Vitale, meanwhile, was a producer, whose Curmudgeon Films provided a ton of fodder to fill up those time slots on the SyFy and Chiller Channels -- Flu Bird Horror (2008), Triassic Attack (2010), Deadly Descent: The Abominable Snowman (2013), who also migrated to Shudder when NBC shut down Chiller at the end of 2017.


Vitale then consulted with Sykes, Wending, and the film’s director, Brett Simmons, whom he’d worked with before on The Monkey's Paw (2013) and Animal (2014), to expand the tweetstorm into a workable script before shoring-up the financing with a consortium of SyFy Original producers whose resumes included Rage of the Yeti (2011), Mega Python vs. Gatoroid (2011), and Jersey Shore Shark Attack (2012).


Thus and so, less than one year after Sykes initial tweet, filming for You Might Be the Killer (2018) was underway in Louisiana by May, 2018, and then made its debut as a Shudder exclusive later that same year in December. And in their effort to expand on the scenario Sykes and Wendig had hash-tagged out, the finished film is less of a deconstruction of a slasher movie and more of a running meta-commentary as it becomes readily apparent that Chuck is right in her assumptions and it’s not the killer who is after Sam but the other surviving counselors, who are defending themselves against the real killer, which, of course, was really Sam all along.
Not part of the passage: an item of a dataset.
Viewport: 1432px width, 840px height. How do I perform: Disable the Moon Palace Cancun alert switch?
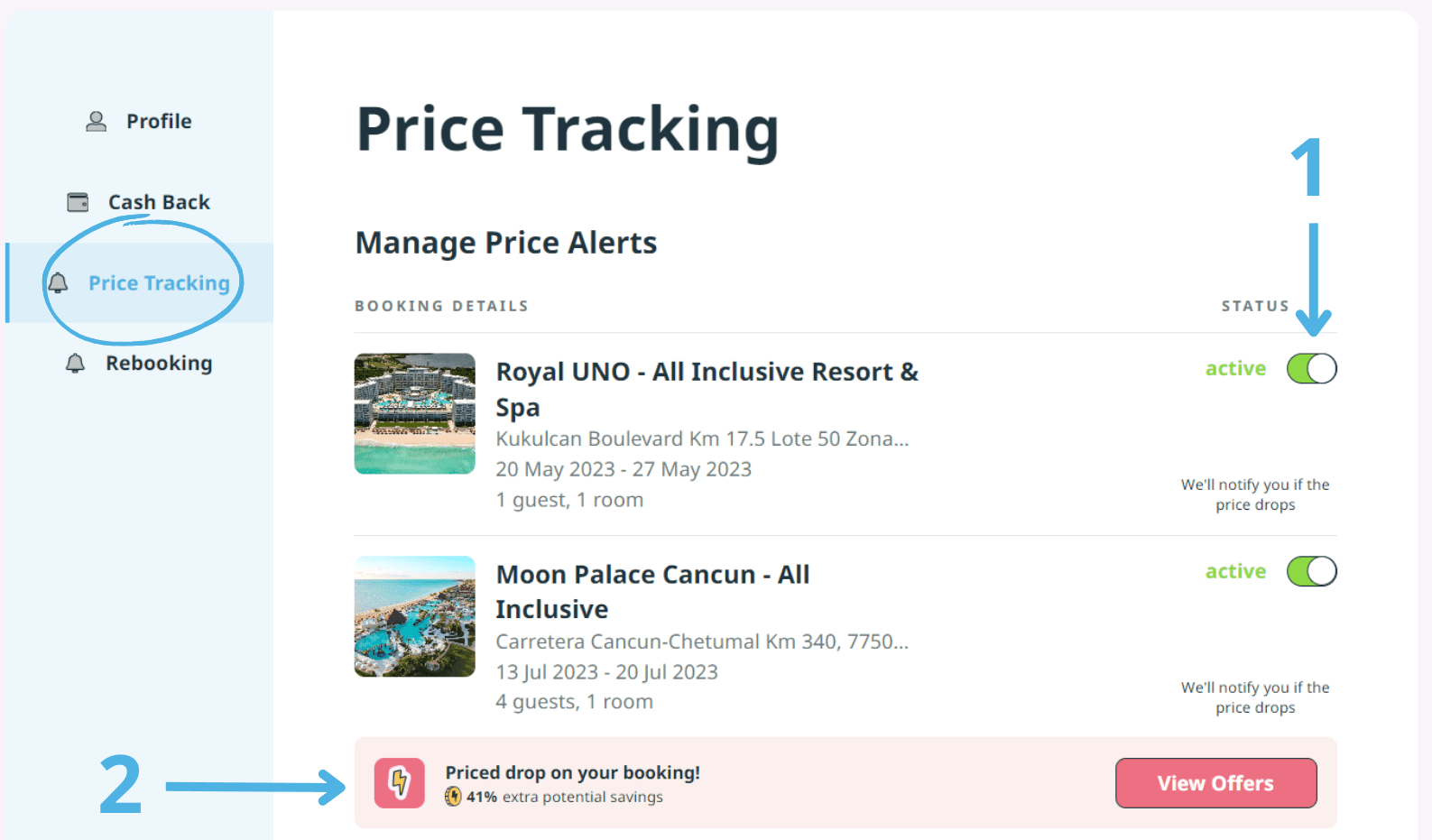(x=1312, y=571)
Well, sort of.



See, as a traumatized Sam keeps trying to piece his faulty memory together for Chuck, we keep flashing back to earlier events of the day: We see from the initial orientation meeting that Sam has confiscated everyone else's cell phone, and how he’s still crushing on Imani, who dumped him last year, calling it just a summer fling. And later that night, around the campfire, Sam talks of an old urban legend that has haunted Clear Vista since his family took over the summer camp about a decade ago.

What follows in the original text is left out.